Blue lights, red anger

2011-11-12 09:33

Citizens’ fury at danger posed by politicians’ convoys on the rise

Blue light convoys have become a menace on our roads. What is truly astonishing about these convoys is their use of force and intimidation as a standard practice.

Some of these convoys break every known traffic rule – beating red traffic lights, exceeding speed limits and pushing other drivers off the road.

You have to wonder why politicians believe they need to be driven in this reckless, heavy-handed manner.

The driver who sees a car fitted with blue lights approaching from behind, flashing its lights impatiently has to make one of the most unsettling manoeuvres on the road.

There isn’t even time to look carefully to see if it is safe to change lanes with the lead car in the convoy breathing down your neck.

Imagine the terror new or inexperienced drivers go through when they have to hurriedly get out of the way of a charging blue- light car.

There has been little or no communication to explain how, why and when VIP convoys can drive the way they do.

Government needs to urgently tell South Africans when and why it is OK for blue-light convoys to drive through red lights and push other drivers off the road.

Otherwise, motorists will be baffled and quite rightly resentful.

In our constitutional democracy, it is very difficult to buy into the idea that there can be one set of rules for ordinary people and another set of rules for others, no matter if they are the p­­olitical elite.

Even if there was crystal clear communication on the use of blue lights, it is unlikely they would justify the kind of behaviour that puts other road-users in danger.

It is telling that drivers have no difficulty in moving out of the way of an ambulance, fire truck or any of the other emergency or law enforcement vehicles.

They understand that these vehicles need to be given right of way. But there is a growing sense that a huge chunk of the use of blue lights is unnecessary and that it is an abuse of a system that is unnecessarily shrouded in secrecy and confusion.

Gauteng Premier Nomvula Mokonyane said one of her MECs was on his way to an “urgent” meeting when his convoy knocked a young student off his bike in Krugersdorp on the West Rand last weekend.

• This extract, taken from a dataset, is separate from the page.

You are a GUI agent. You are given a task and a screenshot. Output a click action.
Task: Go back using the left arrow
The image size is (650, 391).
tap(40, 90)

But it is difficult to imagine how any meeting can be urgent to the point where an official does not hesitate to disobey clearly established traffic rules.

The tragic accident in Krugersdorp that left young Thomas Ferreira gravely injured should serve as a reminder that one set of rules for ordinary people and another set for leaders is a recipe for disaster.

Even if MEC Humphrey Mmemezi did have an urgent meeting, a later arrival would have been a sign of responsibility.

The response to this accident has showed a remarkable lack of remorse and an eagerness to justify and defend the use of blue lights.

Road-users and citizens just want a guarantee from those in power that they will do all that is humanely possible to ensure that such needless tragedies do not occur again.

It is no surprise, then, that the Justice Project SA has initiated a petition to ban the use of ­blue lights for all except for clearly marked enforcement or emergency vehicles.

Given that so many politicians at so many levels travel in these blue-light convoys, it is unlikely that they even understand why ordinary South Africans complain about traffic congestion.

Instead of being stuck in traffic for hours, they can just turn on their blue lights and blare their sirens, and when it’s convenient even drive in the emergency lanes.

This creates the impression that these VIPs can do as they please and, unfortunately, it reinforces the roguish behaviour among some drivers who think that if the VIPs can get away with such reckless behaviour, so can they.

By exempting themselves from the ordinary rules of the road, these VIPs come to believe that they do not need to plan their travel properly.

Instead, they rely on the magic of the blue lights and the wail of the siren to remove the inconvenience of other road-users so they can get to their destinations at truly astonishing speeds.

But the real miracle would be if VIPs could use the massive resources at their disposal to plan their travel and timetables effectively and stop relying on abusing blue-light convoys to exempt themselves from the rules of the road.

It is galling that these very VIPs are notorious for arriving late at meetings and this is what makes their abuse of blue lights even less acceptable.

Decent societies expect their leaders to set examples and not to flout the very rules that everyone else is expected to obey.

Surely it should only be in the most exceptional of circumstances that the driver of the most important VIP can proceed without stopping at a red
traffic light.

We are not at war and VIPs and their entourages need not drive along roads as if they are fleeing their enemies.No one wants to be intimidated by other drivers even if they drive for elected officials.

Maybe, just maybe, political leaders will do the right thing and put an end to the marauding blue-light brigade before another motorist is hurt or even killed.